• **Records shown**:
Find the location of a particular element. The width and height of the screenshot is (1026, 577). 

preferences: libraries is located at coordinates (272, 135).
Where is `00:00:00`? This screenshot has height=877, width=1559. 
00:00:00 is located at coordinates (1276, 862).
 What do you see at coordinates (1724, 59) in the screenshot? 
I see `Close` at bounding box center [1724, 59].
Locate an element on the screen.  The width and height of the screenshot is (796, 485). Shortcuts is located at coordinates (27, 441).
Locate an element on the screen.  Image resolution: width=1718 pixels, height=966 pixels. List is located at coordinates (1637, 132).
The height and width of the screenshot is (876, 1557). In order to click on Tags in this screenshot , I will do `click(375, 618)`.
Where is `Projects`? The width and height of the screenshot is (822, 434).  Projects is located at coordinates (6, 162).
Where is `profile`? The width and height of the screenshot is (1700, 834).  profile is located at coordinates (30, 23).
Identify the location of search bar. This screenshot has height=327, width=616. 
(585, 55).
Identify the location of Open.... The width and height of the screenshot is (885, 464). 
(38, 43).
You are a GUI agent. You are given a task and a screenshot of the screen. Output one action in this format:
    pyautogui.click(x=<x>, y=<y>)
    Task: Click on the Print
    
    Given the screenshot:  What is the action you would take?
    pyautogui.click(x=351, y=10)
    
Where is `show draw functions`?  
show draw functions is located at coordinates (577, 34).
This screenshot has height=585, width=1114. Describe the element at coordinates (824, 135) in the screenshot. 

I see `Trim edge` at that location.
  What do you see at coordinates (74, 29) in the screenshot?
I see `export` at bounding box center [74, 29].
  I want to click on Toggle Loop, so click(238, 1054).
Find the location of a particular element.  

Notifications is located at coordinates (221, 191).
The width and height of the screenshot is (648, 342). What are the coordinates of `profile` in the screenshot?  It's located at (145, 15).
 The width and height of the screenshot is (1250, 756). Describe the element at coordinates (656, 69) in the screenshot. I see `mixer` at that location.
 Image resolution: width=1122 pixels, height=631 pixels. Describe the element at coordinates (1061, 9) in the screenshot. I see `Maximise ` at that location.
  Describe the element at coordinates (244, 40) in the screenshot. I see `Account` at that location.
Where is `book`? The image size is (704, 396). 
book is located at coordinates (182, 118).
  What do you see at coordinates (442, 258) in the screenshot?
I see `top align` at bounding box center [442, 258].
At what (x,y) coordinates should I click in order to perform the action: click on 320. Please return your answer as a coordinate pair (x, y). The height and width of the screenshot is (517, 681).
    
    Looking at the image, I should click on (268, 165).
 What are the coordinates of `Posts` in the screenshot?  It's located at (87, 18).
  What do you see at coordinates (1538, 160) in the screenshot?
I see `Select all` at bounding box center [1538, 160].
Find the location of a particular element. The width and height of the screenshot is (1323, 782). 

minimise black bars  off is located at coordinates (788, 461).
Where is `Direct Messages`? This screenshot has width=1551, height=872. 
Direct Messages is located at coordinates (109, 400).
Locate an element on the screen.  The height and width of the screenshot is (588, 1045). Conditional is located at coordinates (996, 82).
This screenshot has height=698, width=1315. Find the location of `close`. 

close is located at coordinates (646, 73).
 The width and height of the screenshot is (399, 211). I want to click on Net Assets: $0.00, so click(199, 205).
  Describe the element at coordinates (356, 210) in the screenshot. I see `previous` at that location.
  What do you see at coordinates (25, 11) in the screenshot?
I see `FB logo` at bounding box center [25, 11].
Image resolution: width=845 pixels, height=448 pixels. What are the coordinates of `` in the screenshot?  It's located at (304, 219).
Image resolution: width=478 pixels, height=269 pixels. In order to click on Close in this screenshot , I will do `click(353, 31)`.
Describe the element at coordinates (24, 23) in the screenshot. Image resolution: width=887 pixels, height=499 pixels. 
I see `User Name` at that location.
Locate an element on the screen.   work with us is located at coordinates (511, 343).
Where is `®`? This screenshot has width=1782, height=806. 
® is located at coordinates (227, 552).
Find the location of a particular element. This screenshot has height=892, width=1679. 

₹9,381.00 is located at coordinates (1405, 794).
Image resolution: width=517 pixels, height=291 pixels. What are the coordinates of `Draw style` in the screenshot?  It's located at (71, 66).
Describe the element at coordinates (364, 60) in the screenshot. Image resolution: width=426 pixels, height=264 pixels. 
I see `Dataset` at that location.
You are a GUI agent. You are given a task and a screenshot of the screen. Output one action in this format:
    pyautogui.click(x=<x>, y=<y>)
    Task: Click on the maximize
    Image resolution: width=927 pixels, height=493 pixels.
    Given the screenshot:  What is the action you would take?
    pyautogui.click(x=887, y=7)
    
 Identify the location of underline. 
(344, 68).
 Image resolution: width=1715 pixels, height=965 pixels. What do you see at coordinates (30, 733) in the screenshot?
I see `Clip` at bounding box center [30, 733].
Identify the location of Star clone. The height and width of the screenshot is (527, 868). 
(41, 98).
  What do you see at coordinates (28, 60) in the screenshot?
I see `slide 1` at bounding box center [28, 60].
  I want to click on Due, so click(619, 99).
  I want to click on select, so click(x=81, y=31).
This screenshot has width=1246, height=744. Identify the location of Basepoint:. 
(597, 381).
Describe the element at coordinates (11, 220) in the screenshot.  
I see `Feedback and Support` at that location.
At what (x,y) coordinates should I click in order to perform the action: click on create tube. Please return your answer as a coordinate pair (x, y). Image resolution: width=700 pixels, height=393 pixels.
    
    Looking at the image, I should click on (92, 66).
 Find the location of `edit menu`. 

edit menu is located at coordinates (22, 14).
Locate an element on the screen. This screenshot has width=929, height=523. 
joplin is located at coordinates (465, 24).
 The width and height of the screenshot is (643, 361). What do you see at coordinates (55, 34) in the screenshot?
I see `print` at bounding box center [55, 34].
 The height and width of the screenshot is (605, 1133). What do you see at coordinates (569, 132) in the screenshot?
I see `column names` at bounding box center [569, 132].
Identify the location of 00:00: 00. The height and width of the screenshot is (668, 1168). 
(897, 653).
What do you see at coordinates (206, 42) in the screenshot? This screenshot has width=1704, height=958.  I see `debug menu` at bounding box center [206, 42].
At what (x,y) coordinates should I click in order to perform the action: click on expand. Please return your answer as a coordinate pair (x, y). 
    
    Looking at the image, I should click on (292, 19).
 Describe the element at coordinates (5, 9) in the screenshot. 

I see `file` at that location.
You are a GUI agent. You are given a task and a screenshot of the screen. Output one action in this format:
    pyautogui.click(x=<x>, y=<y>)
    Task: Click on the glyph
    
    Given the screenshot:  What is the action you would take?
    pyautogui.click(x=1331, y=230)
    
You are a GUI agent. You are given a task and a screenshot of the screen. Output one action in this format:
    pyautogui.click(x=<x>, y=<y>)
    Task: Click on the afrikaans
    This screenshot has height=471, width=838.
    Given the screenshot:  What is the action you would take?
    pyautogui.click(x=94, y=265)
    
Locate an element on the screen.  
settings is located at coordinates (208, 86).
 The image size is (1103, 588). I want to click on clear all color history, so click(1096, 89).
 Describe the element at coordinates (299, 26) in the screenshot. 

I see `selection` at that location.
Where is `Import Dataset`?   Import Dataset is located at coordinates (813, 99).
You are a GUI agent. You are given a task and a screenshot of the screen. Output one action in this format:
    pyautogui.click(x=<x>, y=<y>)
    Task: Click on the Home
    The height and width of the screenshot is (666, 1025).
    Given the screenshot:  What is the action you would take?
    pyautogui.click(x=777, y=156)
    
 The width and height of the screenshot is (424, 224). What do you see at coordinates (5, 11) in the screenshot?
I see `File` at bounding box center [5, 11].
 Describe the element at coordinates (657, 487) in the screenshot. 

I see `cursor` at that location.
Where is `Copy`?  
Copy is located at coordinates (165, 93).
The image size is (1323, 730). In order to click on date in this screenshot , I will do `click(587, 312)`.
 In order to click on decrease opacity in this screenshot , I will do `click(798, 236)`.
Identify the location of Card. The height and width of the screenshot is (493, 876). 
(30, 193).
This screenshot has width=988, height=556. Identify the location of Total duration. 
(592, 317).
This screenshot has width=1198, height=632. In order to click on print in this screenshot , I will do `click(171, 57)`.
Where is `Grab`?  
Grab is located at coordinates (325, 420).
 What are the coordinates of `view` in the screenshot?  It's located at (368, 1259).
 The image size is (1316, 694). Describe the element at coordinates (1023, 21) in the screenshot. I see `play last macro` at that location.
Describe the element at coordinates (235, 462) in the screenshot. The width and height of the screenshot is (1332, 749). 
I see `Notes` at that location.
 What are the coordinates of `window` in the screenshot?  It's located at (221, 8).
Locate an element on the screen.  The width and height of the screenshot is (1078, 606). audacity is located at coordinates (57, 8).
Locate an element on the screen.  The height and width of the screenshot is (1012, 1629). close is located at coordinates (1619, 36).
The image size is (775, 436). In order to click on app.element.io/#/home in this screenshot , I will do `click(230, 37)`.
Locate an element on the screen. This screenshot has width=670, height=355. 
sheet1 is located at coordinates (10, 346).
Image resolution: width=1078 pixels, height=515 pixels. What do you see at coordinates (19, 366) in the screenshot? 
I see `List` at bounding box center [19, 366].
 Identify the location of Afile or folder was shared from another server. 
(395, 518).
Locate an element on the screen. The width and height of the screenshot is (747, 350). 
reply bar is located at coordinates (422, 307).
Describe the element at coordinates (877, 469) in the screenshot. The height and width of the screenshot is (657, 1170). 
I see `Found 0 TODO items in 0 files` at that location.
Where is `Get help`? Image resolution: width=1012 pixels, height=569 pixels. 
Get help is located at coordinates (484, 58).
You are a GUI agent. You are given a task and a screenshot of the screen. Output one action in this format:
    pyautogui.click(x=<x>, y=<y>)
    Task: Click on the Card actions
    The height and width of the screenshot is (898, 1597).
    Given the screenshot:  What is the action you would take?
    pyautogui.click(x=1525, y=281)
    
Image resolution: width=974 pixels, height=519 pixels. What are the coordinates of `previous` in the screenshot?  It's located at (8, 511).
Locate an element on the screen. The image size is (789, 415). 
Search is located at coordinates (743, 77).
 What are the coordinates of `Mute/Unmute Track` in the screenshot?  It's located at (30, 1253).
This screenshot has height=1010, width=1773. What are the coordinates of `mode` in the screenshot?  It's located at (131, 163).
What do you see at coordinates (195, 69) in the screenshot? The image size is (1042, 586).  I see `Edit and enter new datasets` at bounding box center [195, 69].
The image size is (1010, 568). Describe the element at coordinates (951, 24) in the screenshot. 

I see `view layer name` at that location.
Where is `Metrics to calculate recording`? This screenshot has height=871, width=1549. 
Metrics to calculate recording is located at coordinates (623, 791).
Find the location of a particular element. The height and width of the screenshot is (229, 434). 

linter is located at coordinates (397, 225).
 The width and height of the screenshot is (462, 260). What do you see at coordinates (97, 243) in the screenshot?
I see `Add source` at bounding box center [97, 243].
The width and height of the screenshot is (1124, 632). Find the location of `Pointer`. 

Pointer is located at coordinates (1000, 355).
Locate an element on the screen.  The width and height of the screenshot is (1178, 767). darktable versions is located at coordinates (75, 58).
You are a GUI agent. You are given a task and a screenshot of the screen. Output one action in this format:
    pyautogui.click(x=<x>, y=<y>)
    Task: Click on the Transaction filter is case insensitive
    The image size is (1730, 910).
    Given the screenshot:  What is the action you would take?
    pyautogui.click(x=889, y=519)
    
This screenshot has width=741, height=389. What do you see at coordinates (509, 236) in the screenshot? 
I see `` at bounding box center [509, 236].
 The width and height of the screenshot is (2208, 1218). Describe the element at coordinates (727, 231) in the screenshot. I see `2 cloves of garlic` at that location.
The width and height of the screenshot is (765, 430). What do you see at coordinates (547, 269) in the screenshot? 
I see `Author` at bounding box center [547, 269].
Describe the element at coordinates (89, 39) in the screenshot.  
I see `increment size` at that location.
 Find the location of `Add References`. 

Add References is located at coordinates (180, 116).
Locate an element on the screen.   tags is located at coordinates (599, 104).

• **Problem**: Please print the material above from its first line through the line containing "coordinates (1637, 132).", with both of those lines included.

• **Completed exercise**:
Find the location of a particular element. The width and height of the screenshot is (1026, 577). 

preferences: libraries is located at coordinates (272, 135).
Where is `00:00:00`? This screenshot has height=877, width=1559. 
00:00:00 is located at coordinates (1276, 862).
 What do you see at coordinates (1724, 59) in the screenshot? 
I see `Close` at bounding box center [1724, 59].
Locate an element on the screen.  The width and height of the screenshot is (796, 485). Shortcuts is located at coordinates (27, 441).
Locate an element on the screen.  Image resolution: width=1718 pixels, height=966 pixels. List is located at coordinates (1637, 132).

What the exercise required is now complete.